Exercise prompt
Update the article on self-love and confidence from the words "JEMIMASARA : self-love" through the words "her own brand: JEMIMASARA.", replacing "difficult" with "challenging". Give that part of the article again with the change made.

Culture, Lifestyle, Opinion, Substance

JEMIMASARA : self-love and confidence

January 17, 2018

 

January is known as being a difficult month; we indulged and enjoyed Christmas festivities and now there is little ahead to help battle the cold, dark and wet. This means self-love, confidence and positivity are even more important.

January blues can be a thing of the past. If you are looking for inspiration this January, look no further. I had the pleasure of interviewing Jemima Hand, an Artist, Illustrator, Designer and Sculptor living and working in London & Shropshire, UK. This inspirational entrepreneur has recently created her own brand: JEMIMASARA.

 

JEMIMASARA is a niche brand promoting self-love and confidence. The brand mission is to inspire ladies and gentlemen to love their genuine, unaffected and fabulous self. The brand celebrates the female form through the creation of the “Martini Ladies” illustrations. These elegant women boast their uninhibited self-worth for others to take inspiration from.

JEMIMASARA has created humorous illustrations of positive, fun loving and risqué ladies with few boundaries, ladies who love themselves just the way they are!  But it is more than just illustrations and clothing; JEMIMASARA wants to support and celebrate women around the world. The brand pushes boundaries with illustrations and humour. JEMIMASARA wants everyone to feel beautiful, elegant and confident in his or her own right!

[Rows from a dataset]
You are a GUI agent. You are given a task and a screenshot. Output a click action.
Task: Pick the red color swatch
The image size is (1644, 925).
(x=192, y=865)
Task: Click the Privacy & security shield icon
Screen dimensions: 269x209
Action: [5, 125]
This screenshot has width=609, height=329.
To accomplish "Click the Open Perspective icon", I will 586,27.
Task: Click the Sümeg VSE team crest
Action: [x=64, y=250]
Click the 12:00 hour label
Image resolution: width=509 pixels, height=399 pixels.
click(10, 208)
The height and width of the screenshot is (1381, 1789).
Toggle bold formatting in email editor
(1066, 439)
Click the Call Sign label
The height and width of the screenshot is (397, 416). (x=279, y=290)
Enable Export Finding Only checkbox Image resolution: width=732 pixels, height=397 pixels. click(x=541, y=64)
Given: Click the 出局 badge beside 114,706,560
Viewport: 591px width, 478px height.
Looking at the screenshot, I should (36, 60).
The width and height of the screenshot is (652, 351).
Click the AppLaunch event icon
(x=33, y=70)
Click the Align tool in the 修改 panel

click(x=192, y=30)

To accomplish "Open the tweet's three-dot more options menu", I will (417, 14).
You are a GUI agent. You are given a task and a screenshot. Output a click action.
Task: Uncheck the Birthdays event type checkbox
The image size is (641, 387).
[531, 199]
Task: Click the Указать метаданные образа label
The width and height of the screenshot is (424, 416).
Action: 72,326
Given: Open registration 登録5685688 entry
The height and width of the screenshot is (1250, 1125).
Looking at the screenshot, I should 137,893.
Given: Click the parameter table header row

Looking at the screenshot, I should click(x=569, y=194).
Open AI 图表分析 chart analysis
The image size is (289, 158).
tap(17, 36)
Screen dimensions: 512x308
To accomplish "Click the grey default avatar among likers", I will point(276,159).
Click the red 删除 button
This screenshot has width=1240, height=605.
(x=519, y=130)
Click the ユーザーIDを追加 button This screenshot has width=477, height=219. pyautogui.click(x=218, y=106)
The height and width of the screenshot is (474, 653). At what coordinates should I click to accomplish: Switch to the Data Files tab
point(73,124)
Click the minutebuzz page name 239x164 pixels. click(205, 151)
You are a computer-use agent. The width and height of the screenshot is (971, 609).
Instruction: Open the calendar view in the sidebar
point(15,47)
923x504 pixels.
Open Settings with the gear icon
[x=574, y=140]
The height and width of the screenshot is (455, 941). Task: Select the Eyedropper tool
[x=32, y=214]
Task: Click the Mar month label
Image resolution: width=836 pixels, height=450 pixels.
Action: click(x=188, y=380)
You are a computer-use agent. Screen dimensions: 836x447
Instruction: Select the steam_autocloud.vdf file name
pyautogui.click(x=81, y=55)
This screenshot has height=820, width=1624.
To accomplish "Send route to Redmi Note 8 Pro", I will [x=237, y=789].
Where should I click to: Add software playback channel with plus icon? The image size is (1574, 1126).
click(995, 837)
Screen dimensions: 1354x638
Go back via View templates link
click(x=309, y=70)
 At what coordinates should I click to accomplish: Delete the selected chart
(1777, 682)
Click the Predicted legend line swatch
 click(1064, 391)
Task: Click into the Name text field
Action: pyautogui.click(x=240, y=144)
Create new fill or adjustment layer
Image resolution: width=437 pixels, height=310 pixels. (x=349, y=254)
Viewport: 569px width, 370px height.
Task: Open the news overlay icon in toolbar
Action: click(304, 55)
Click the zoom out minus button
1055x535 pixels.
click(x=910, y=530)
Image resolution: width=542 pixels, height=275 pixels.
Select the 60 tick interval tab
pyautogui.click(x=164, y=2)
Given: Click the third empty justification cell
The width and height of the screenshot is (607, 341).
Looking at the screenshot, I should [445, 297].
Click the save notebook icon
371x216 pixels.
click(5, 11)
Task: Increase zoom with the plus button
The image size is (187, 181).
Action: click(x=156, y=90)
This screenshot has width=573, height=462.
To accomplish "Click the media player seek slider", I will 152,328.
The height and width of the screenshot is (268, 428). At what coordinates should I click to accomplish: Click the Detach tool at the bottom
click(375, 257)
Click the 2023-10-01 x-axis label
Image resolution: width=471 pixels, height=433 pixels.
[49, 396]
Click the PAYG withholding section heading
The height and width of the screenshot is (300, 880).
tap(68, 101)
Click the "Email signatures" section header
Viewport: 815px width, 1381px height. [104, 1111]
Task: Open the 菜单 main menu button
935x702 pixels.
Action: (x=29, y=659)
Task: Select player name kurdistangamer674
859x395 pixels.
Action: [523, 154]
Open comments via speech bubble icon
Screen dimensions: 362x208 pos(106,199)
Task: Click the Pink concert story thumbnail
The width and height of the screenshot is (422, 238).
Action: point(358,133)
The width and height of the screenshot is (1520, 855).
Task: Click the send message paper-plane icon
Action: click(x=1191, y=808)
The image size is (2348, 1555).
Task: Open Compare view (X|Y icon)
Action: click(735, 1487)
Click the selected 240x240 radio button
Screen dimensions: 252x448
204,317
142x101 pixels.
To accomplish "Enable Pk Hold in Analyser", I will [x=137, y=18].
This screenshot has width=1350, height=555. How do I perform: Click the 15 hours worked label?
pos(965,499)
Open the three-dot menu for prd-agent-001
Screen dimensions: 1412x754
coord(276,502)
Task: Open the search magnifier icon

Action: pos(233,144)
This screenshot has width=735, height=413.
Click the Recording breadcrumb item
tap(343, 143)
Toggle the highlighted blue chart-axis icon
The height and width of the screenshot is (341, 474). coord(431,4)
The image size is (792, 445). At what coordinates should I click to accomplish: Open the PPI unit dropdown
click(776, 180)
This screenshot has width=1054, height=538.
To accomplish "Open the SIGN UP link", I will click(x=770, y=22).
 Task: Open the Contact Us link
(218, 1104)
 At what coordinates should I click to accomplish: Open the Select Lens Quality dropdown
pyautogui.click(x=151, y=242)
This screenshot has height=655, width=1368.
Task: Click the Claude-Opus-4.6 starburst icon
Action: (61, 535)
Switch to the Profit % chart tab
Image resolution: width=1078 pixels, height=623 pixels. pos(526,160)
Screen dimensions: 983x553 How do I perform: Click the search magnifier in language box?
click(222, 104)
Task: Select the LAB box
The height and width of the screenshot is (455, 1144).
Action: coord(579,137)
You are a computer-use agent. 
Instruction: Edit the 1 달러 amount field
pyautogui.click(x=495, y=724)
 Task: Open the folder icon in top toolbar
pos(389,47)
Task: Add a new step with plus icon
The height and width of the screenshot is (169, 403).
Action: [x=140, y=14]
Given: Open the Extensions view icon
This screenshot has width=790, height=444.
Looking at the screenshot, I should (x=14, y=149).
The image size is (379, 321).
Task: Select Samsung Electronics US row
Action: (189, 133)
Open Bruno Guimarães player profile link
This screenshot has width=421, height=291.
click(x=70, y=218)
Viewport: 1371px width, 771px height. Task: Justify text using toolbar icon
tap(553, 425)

Response below
JEMIMASARA : self-love and confidence

January 17, 2018

 

January is known as being a challenging month; we indulged and enjoyed Christmas festivities and now there is little ahead to help battle the cold, dark and wet. This means self-love, confidence and positivity are even more important.

January blues can be a thing of the past. If you are looking for inspiration this January, look no further. I had the pleasure of interviewing Jemima Hand, an Artist, Illustrator, Designer and Sculptor living and working in London & Shropshire, UK. This inspirational entrepreneur has recently created her own brand: JEMIMASARA.